Deutz releases revenue figures for 2024
20 March 2025

Deutz has published its 2024 report, which shows that revenue was down by 12.1% to €1,813.7 million. EBIT (before exceptional items) was €76.7 million.
According to the German power specialist, this corresponds to an adjusted EBIT Margin of 4.2%, a level only previously achieved when production was operating at significantly higher utilization.
Successful development of the product portfolio is said to have increased new orders by 4.4% over any previous year.
This was driven in part by the purchase of Blue Star Power Systems and the adoption of selected Daimler Truck engines. Additionally, the sale of electric equipment division Torqeedo ‘relieved a considerable amount of pressure on the group’s results’.

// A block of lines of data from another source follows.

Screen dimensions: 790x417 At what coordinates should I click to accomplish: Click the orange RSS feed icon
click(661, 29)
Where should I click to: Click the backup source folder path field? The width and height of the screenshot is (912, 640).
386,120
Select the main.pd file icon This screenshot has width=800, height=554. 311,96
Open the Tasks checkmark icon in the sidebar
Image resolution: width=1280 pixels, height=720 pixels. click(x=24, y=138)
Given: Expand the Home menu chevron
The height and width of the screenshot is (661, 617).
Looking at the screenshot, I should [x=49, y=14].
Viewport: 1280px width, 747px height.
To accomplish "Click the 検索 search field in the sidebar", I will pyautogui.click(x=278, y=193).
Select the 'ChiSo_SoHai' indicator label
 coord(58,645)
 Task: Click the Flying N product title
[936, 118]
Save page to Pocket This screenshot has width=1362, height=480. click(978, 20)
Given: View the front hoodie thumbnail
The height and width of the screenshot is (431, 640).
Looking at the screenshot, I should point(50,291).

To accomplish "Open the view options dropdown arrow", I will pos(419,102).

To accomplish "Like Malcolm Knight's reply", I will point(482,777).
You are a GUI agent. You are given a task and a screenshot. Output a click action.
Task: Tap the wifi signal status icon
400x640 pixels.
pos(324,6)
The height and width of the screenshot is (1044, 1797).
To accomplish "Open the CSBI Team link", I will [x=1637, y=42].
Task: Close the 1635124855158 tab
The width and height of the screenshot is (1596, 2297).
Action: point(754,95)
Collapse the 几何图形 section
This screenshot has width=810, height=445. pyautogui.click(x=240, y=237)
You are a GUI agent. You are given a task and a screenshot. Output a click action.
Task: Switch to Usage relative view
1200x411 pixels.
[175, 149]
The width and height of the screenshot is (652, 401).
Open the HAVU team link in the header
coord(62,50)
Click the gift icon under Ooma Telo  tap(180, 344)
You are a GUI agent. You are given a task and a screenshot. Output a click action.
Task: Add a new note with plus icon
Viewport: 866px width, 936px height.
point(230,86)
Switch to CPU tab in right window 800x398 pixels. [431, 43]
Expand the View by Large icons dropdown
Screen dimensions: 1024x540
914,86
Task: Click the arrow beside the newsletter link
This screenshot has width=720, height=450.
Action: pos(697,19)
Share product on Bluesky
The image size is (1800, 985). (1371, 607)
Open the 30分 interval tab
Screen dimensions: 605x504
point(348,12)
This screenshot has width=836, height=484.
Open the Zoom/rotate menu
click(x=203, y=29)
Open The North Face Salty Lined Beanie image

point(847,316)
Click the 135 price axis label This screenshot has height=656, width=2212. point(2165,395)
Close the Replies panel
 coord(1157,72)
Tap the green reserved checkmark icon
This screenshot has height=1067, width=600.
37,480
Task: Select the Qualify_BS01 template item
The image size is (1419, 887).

“The economic environment took a considerable toll on us over the past financial year, as demonstrated by a look at practically all of our sales markets,” said Deutz CEO, Dr. Sebastian C. Schulte.
“The good news is that we are making money even in these difficult times. Our strategy of putting Deutz on a progressively broader and more resilient footing is already paying off. We will therefore position ourselves even more strongly as a solution provider along the value chains we are familiar with. At the same time, we see considerable potential for further profitable expansion of our business with traditional internal combustion engines and our service business.”
The core of the Dual+ strategy is a greater diversification of the company portfolio. This includes starting work in the decentralized energy market, adopting a demand-driven strategy for alternative drive systems and expanding the global service business.
With this and other plans, the company has targeted increasing revenue to around €4 billion by 2030.
Deutz also began implementing an efficiency program over the past financial year with the aim of strengthening its profitability. The program has seen 300 jobs cut and a reduction in operating costs. The aim is to reduce costs in a sustainable basis through 2026.
“The cost-cutting measures that we introduced at short notice led to savings of just over €15 million last year,” said Deutz CFO, Oliver Neu. “Our task now is to expand the measures already taken and to consolidate them.
“And this is precisely the objective of our Future Fit program, under which we intend to achieve a lasting reduction in our cast base of €50 million per year.”